ThetaMellinAdmissible
plain-language theorem explainer
ThetaMellinAdmissible packages a Mellin-admissible kernel for the Recognition Theta function. Researchers formalizing the Recognition Science zeta program cite it when bridging theta transforms to the completed zeta function. The definition is a direct structure that instantiates MellinAdmissibleKernel on thetaKernel.

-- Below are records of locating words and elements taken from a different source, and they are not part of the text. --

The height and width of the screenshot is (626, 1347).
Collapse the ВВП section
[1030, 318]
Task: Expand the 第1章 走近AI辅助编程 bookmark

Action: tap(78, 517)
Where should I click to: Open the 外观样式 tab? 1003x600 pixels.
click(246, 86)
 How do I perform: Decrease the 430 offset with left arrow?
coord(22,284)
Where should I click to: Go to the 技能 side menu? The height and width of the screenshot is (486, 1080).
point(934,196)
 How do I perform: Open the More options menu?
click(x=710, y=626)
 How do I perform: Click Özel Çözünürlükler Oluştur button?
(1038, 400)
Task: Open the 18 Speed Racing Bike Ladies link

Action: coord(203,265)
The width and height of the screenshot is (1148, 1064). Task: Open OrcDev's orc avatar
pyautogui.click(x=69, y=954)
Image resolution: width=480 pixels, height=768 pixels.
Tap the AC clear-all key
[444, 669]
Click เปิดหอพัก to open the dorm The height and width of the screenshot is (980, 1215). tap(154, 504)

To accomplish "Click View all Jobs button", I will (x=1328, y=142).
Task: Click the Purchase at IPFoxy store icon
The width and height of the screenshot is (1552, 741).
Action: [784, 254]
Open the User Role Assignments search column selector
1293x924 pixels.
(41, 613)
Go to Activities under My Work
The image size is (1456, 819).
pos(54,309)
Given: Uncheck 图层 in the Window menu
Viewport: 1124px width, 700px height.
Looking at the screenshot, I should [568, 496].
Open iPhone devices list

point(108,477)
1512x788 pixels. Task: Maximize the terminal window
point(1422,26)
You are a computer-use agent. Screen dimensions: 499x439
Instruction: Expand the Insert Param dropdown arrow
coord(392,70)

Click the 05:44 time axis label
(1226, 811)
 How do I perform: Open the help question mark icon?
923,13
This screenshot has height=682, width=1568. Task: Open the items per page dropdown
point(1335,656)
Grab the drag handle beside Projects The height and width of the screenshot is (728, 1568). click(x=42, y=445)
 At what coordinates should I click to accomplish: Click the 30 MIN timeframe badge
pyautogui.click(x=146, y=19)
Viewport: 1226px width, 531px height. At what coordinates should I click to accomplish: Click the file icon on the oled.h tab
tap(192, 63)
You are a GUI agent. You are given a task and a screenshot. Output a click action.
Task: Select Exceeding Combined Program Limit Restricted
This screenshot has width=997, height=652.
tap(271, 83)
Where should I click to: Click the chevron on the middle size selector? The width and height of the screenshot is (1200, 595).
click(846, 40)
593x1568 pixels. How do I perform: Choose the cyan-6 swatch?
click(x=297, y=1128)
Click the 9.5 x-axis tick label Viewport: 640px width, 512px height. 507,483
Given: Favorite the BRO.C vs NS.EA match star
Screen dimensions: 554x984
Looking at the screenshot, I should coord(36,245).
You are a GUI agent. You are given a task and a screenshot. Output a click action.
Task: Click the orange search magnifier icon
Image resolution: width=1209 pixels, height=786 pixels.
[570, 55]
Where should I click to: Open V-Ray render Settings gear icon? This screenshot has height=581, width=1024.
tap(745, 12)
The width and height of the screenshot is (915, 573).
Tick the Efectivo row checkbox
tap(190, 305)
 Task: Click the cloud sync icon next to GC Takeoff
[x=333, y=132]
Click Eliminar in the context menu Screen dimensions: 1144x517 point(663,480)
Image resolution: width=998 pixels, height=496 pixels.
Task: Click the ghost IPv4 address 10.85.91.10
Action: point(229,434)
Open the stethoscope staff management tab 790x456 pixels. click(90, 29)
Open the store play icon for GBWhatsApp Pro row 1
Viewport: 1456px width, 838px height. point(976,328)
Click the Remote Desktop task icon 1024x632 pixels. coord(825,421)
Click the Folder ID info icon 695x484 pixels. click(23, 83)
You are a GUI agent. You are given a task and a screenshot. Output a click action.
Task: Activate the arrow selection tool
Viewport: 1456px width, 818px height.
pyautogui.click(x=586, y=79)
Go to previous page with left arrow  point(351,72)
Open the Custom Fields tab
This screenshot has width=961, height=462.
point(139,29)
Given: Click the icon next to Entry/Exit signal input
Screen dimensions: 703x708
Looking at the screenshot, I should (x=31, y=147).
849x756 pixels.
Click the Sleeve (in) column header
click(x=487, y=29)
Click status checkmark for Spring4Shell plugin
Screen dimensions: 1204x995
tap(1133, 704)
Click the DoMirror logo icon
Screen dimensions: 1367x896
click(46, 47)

Claim. A structure consisting of a field $pkg$ of type MellinAdmissibleKernel applied to the Recognition Theta kernel, where the kernel supplies a transform map $M$ satisfying the substitution $M(s) = M(1-s)$ under reciprocal symmetry.
background
The module ZetaFromTheta forms Phase 4 of the RS-native zeta program. It connects the Recognition Theta program to the completed zeta functional equation by isolating the exact theta-style Mellin transform bridge rather than claiming a full analytic formalization. The unconditional functional equation remains Mathlib's completedRiemannZeta_one_sub while this module records the RS-native bridge that would recover it.
proof idea
The declaration is a direct structure definition that packages the MellinAdmissibleKernel instance for thetaKernel. It relies on the upstream definition of thetaKernel as recognitionTheta together with the structure MellinAdmissibleKernel that records the required substitution property.
why it matters
ThetaMellinAdmissible supplies the theta input required by StrongRecognitionThetaMellinFactor and ThetaCompletedZetaBridge. These downstream structures equate the completed Mellin transform with completedRiemannZeta and transport the reflection symmetry. The module documentation states that this bridge would make the functional equation RS-native.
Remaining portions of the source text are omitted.